Extracting Action Items from Meeting Recordings
Here's the core use case I built — passing a meeting recording and extracting structured action items:
model = genai.GenerativeModel(model_name="gemini-2.0-flash")
prompt = """
Analyze this meeting recording and extract the following in structured format:
## Action Items
- List each item with: owner, task description, deadline
- Include timestamps where each was mentioned (e.g., [12:34])
## Decisions Made
- Bullet list of confirmed decisions from the meeting
## Open Questions
- Issues left unresolved for follow-up
Please format the output in Markdown.
"""
response = model.generate_content([video_file, prompt])
print(response.text)This straightforward approach extracted action items from a one-hour meeting in under five minutes. The quality was high enough that we're now piloting it for our weekly team standups.
Querying Specific Timestamps
One of the more powerful features is the ability to ask about specific time ranges:
# Ask about a specific window
response = model.generate_content([
video_file,
"What was the most contentious topic discussed between the 30 and 45 minute marks?"
])
# Extract slide content throughout the video
response = model.generate_content([
video_file,
"List all the moments when slides changed, with the timestamp and the key message of each slide."
])The model understands the video's timeline, so natural-language time references — "around the halfway point" or "near the end" — work surprisingly well.
Passing YouTube URLs Directly
For publicly available YouTube videos, you can pass the URL without any file upload:
response = model.generate_content([
"https://www.youtube.com/watch?v=VIDEO_ID",
"Summarize the main arguments in this video and identify the three most important points the presenter emphasized."
])Keep in mind that YouTube URL support may have regional or content-based restrictions. For production workloads, uploading via the File API is the more reliable path.
What I Learned from Testing
Accuracy in Practice
Transcription accuracy for conversational speech was strong, even with technical jargon mixed in — the model uses context to handle ambiguous terms well. The one area where it struggled was distinguishing speakers when multiple people talked over each other, which is a known challenge for any audio processing system.
Choosing Between Flash and Pro
- Gemini 2.0 Flash: Faster, cheaper, and well-suited for throughput-heavy tasks like meeting summaries where you prioritize speed over deep reasoning.
- Gemini 2.5 Pro: Noticeably better at tasks requiring nuanced judgment — detecting inconsistencies, surfacing implicit assumptions, or cross-referencing claims within a long discussion.

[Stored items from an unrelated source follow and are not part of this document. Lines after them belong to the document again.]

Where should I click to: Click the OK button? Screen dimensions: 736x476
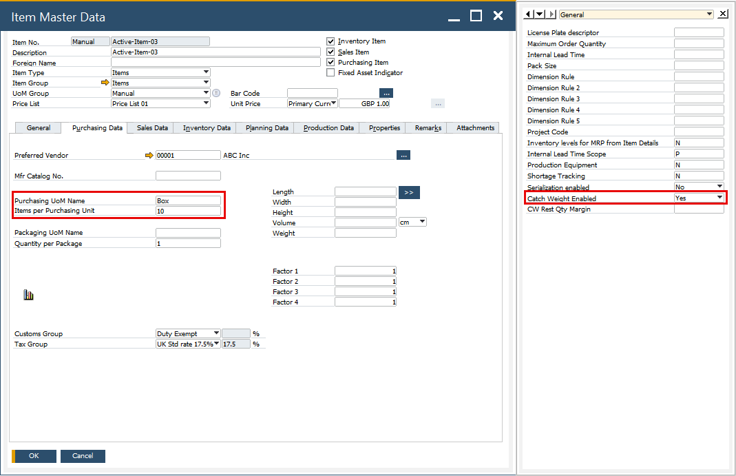(34, 456)
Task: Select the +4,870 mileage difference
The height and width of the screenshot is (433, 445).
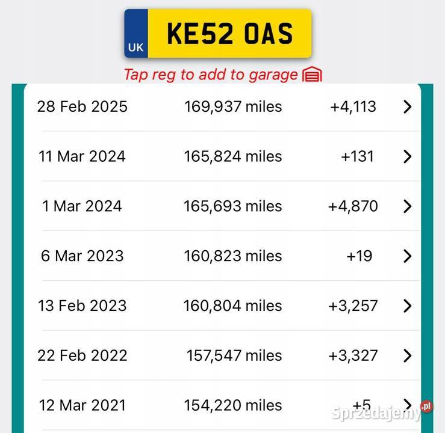Action: pyautogui.click(x=353, y=207)
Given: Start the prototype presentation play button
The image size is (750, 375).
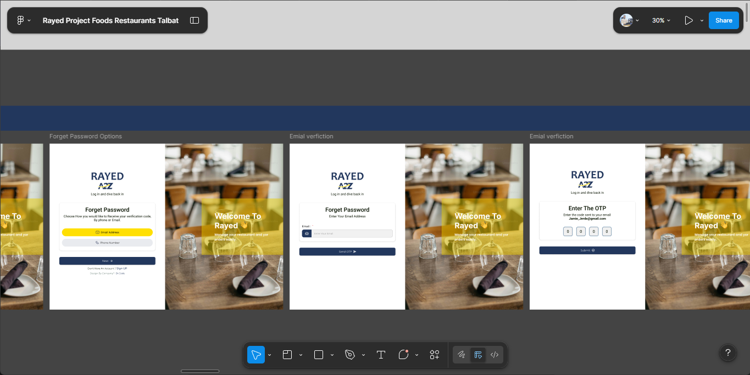Looking at the screenshot, I should (688, 20).
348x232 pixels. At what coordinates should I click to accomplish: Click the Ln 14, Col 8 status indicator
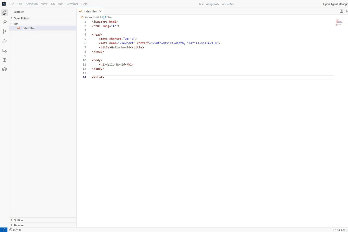[x=340, y=230]
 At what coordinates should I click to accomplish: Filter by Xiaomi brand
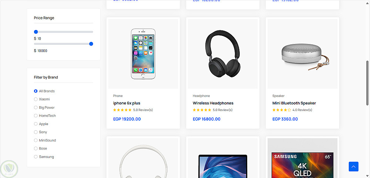pyautogui.click(x=36, y=99)
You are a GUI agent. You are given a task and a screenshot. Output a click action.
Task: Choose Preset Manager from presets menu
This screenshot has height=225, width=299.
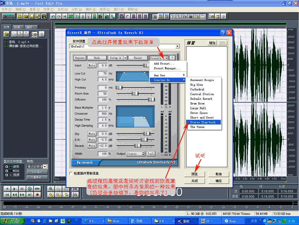[x=167, y=68]
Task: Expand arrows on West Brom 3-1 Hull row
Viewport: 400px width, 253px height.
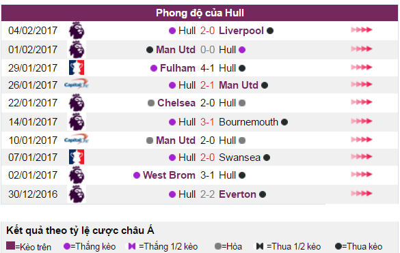Action: click(362, 175)
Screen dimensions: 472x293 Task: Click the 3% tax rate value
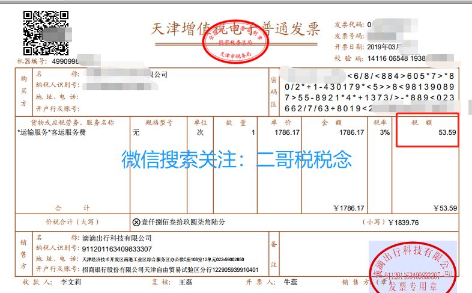384,132
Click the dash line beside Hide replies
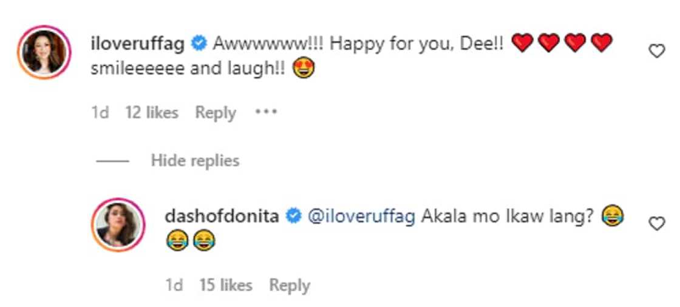The height and width of the screenshot is (307, 680). coord(112,161)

For a one-hour video, Flash typically returns results in 3–5 minutes.
File Size Considerations
The File API upload limit is 2GB. For videos larger than that — or to speed up processing — compressing with ffmpeg before uploading is worth doing. For meeting recordings, audio clarity matters far more than video resolution:
# Downscale to 480p while preserving audio quality
ffmpeg -i input.mp4 -vf scale=-1:480 -c:a aac -b:a 128k output_compressed.mp4Ideas Worth Exploring
The video understanding feature opens up a wide range of practical applications:
- Documentation from tutorial videos: Convert product walkthrough recordings into written step-by-step guides
- Sports analysis: Feed game footage and get tactical breakdowns or player movement analysis
- Educational content summarization: Auto-extract key concepts from recorded lectures
- Demo QA: Compare a recorded product demo against official specs to catch inconsistencies
Closing Thoughts
Gemini's video understanding feature has a low implementation barrier and high practical value. Upload a file, write a prompt describing what you want to extract, and you're running. The hardest part is usually crafting the prompt to get consistently structured output.
For any workflow where recorded information needs to be organized, retrieved, or acted on, this is a feature worth putting to work. We'll be sharing more concrete implementation examples on Gemini Lab in the coming weeks.